In a minority of women, usually with complicating factors, hysterectomy is still done. Usually this means removal of the uterus (total hysterectomy) but also might involve removal of the tubes and ovaries (total hysterectomy with salpingoophorectomy).

Tuesday, January 10, 2012

Perimenopause... What is it?


“Perimenopause” is a commonly used word these days, and seems to carry a dreaded connotation, at least among many women. Most of the time it doesn’t mean anything much except that menopause itself can be anticipated in a few years.  “Menopause” means ceasing of menses but it is the decline and ceasing of ovarian function that is the prime mover of symptoms.

Ovarian function begins to decline before menopause itself comes at the average age of 51. This fact is of little significance for most women, but can cause conception to become difficult.  The decline comes to women in their 30’s, but, at least initially causes few symptoms.  By the time women are in their 40’s, symptoms of ovarian dysfunction become common and are usually in the form of abnormal bleeding.  This era from about age 45 until menopause is the time most appropriately referred to as “Perimenopause.”  Women in this age group are not ill and experience little or none of the problems that can arise during menopause itself.  They do however have problems with cycles that become abnormally frequent or too seldom or too heavy.  This can be a minor, self-limited problem or can make women clinically ill with pain or even anemia from blood loss.

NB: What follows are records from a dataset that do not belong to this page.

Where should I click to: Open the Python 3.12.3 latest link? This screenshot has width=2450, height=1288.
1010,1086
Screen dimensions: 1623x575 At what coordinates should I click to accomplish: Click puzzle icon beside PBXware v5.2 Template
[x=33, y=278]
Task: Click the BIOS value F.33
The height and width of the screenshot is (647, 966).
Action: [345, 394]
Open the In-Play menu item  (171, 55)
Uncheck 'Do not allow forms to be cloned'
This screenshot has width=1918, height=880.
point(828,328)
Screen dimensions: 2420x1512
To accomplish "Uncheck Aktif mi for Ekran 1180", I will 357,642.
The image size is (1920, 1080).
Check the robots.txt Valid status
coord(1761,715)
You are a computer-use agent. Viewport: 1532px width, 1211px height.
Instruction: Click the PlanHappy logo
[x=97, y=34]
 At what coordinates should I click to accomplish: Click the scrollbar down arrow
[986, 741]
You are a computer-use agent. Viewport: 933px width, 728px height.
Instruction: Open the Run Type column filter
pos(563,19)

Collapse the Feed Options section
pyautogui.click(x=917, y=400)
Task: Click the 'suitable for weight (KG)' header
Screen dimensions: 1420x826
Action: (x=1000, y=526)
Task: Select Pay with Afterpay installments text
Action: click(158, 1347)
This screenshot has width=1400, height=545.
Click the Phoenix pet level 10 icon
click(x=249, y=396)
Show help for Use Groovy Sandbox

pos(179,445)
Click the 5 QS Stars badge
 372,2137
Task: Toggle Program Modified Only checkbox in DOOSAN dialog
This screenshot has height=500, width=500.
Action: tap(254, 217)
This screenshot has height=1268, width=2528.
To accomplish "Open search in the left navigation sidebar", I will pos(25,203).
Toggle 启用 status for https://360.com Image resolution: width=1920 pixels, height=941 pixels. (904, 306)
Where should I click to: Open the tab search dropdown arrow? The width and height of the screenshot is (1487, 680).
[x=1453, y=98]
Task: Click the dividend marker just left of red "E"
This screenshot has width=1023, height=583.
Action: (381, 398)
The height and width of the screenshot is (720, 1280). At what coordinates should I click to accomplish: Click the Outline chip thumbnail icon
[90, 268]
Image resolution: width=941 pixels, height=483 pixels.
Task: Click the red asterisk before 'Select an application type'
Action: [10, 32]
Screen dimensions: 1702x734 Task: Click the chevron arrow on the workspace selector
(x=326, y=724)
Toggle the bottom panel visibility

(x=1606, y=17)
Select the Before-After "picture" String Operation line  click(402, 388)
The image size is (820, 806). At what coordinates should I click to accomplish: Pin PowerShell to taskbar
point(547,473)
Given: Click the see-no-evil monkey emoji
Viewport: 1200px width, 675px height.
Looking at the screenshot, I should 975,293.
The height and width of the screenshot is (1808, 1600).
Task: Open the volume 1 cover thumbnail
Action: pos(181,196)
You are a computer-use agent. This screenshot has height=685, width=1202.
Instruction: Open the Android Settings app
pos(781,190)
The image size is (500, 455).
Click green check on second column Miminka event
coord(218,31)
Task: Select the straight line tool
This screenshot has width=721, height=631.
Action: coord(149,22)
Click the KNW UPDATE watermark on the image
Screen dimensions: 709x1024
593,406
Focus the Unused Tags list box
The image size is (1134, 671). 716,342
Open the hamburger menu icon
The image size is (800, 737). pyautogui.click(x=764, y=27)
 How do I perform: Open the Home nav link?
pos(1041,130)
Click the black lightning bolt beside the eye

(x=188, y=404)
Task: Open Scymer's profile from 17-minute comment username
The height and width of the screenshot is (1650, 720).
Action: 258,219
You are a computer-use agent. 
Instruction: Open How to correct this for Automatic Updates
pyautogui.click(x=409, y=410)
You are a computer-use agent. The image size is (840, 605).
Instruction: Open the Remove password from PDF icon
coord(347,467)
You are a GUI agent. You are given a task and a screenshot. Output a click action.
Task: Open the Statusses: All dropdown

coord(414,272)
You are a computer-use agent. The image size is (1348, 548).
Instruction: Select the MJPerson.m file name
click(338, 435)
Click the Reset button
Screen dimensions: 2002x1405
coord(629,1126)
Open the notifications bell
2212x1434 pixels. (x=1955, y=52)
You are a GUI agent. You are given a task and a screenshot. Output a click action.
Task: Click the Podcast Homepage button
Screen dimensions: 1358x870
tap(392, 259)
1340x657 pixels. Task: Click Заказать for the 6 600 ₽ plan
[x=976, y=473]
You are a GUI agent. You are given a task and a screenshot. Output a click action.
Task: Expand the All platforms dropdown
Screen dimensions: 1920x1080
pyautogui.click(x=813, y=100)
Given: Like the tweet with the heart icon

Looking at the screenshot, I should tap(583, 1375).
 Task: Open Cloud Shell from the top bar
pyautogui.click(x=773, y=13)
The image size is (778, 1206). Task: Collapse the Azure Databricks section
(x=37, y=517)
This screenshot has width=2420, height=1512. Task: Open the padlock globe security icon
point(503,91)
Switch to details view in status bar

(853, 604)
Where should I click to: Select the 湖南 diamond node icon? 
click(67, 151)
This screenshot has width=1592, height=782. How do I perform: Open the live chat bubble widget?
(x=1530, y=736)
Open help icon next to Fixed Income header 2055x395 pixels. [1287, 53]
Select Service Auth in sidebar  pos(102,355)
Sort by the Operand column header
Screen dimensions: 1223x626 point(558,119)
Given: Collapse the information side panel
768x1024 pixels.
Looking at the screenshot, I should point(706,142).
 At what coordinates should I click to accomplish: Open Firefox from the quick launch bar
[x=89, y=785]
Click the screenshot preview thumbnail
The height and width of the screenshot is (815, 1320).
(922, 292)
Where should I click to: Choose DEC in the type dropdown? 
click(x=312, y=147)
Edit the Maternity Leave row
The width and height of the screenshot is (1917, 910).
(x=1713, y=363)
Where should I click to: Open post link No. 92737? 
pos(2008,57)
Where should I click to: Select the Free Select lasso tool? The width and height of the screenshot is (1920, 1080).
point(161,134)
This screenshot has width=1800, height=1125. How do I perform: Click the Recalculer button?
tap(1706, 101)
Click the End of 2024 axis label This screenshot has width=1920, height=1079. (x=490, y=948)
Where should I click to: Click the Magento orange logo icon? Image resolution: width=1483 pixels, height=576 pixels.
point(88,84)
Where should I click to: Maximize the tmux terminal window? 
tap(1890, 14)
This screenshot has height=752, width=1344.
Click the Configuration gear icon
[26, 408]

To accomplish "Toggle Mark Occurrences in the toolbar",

When women have abnormal bleeding in the 40’s, it is most often from the phenomenon usually referred to by doctors as “Dysfunctional Uterine Bleeding”. Other possibilities exist however, because the problem could come from disease and not just “dysfunction”.  These include polyps inside the uterus, overgrowth in the uterine lining, or even cancer of the uterine lining. Because of these possibilities, the doctor needs to demonstrate that these problems are not present  before proceeding to treat the dysfunction, rather than assume that there is no disease present.  Ultrasound of the uterus and biopsy of the uterine lining are the procedures most commonly used for that purpose.  And these are most often done in the doctor’s office. More extensive evaluations such as dilation and curettage (D&C) are sometimes done in operating rooms because they might require anesthesia.